Don't Always Pick the Highest-Performing Model: An Information Theoretic View of LLM Ensemble Selection
Yigit Turkmen, Baturalp Buyukates, Melih Bastopcu
TL;DR
This work addresses budgeted ensembling of large language models (LLMs) under correlated errors by adopting an information-theoretic lens. It introduces a Gaussian-copula latent-error model to capture inter-model dependencies and proves that, unlike the independent-error case, simply selecting the most accurate models is not always optimal. A greedy mutual-information (Greedy MI) algorithm is proposed to select a size-$k$ subset that maximizes information about the true label, accounting for both relevance and structured error correlations. The authors demonstrate, across MEDMCQA, MMLU, and IMDB, that Greedy MI consistently outperforms strong baselines under the same query budget, with theoretical insights into when and why ensemble gains saturate under correlation. The work provides a principled framework for robust, cost-aware LLM ensembling and highlights practical limits and directions for future diversity- and model-selection strategies in correlated ensembles.
Abstract
Large language models (LLMs) are often ensembled together to improve overall reliability and robustness, but in practice models are strongly correlated. This raises a fundamental question: which models should be selected when forming an LLM ensemble? We formulate budgeted ensemble selection as maximizing the mutual information between the true label and predictions of the selected models.

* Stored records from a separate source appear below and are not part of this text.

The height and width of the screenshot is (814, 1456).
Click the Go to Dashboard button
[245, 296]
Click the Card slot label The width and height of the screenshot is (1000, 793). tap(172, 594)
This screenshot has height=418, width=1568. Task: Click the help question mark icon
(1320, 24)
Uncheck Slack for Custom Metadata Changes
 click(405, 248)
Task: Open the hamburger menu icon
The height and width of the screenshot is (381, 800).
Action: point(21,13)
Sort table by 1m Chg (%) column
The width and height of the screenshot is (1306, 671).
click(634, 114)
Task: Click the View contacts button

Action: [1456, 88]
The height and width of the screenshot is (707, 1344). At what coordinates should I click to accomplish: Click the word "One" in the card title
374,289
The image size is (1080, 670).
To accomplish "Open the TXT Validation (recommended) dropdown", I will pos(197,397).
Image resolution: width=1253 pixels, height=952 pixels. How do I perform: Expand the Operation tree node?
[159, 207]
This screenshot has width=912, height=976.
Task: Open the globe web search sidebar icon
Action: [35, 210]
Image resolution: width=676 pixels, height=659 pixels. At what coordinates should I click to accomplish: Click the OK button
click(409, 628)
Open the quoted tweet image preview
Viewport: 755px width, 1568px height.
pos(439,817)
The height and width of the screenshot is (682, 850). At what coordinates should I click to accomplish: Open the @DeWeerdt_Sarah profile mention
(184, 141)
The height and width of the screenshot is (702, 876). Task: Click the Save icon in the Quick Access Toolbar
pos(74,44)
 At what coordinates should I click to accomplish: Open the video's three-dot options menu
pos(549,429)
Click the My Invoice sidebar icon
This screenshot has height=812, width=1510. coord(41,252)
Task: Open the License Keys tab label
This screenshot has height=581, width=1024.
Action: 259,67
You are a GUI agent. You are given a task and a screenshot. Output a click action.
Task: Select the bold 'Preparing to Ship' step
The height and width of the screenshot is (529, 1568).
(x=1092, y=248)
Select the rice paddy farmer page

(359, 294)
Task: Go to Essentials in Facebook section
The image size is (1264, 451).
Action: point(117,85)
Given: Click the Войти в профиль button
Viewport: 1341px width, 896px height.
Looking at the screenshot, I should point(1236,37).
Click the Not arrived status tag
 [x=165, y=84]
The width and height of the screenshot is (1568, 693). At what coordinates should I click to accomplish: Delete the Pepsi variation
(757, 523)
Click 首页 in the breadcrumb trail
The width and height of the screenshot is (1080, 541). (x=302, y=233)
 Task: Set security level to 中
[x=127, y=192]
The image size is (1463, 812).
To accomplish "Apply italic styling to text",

Furthermore, to explain why performance can saturate even with many models, we model the correlated errors of the models using Gaussian-copula and show an information-theoretic error floor for the performance of the ensemble. Motivated by these, we propose a simple greedy mutual-information selection algorithm that estimates the required information terms directly from data and iteratively builds an ensemble under a query budget. We test our approach in two question answering datasets and one binary sentiment classification dataset: MEDMCQA, MMLU, and IMDB movie reviews. Across all datasets, we observe that our method consistently outperforms strong baselines under the same query budget.